To analyze stage distribution and biological features of interval cancers observed in Verona mammography screening compared to screen-detected cancers and "clinical" cancers occurring in the absence of screening, as provided by the Veneto Cancer Registry. Screen-detected cancers were identified in the screening archives. Interval cancers and clinical cancers (occurring in women never screened or not yet invited) were identified through the local cancer registry. Studied variables were age, stage, pathological pT and pN category, histological grading, estrogen and progesterone receptor status, and proliferation index (Ki67). We compared 95 interval cancers, 761 screen-detected cancers, and 1873 clinical cancer cases. Interval cancers had more aggressive features than screen-detected cancers, the difference being statistically significant for pT (P=106), pN (P = 0.0003), grading (P = 0.007), estrogen receptors (P = 0.0006), and progesterone receptors (P = 0.00005), but not for Ki67 (P = 0.18).
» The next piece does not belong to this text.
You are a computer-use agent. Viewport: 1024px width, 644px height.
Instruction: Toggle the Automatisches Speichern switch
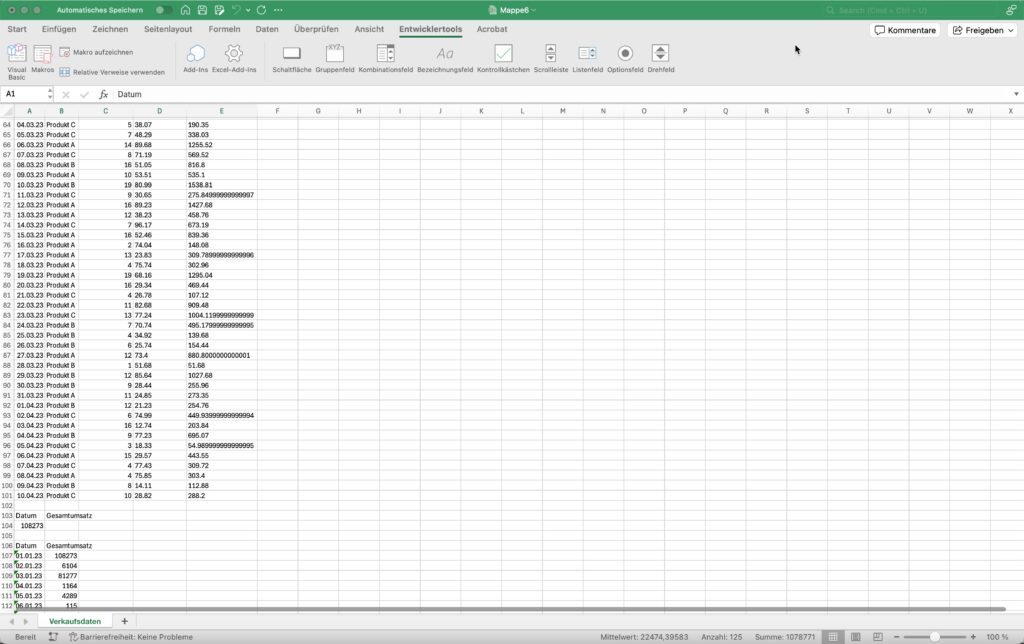(x=163, y=10)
The features of interval cancers were not more aggressive than those of clinical cancers for pT (P = 0.84), pN (P = 0.33), grading (P = 0.61), estrogen receptors (P = 0.48), and progesterone receptors (P = 0.69), and were better for Ki67 (P = 0.02). In contrast, screen-detected cancers showed significantly better features than clinical cancers, for all studied variables: pT (P = 10(-6)), pN (P = 10(-6)), grading (P = 10(-6)), estrogen receptors (P = 10(-5)), progesterone receptors (P = 10(-6)), and Ki67 (P = 10(-6)). Our findings are consistent with the length biased sampling hypothesis of interval cancers having a faster growth rate and a less favorable presentation than screen-detected cancers. Compared to clinical cancers, interval cancers had similar features, whereas screen-detected cancers had definitely more favorable features. This finding suggests, rather than a faster growth rate for interval cancers, a slower growth rate for screen-detected cancers, which, together with diagnostic anticipation, may explain a certain degree of overdiagnosis.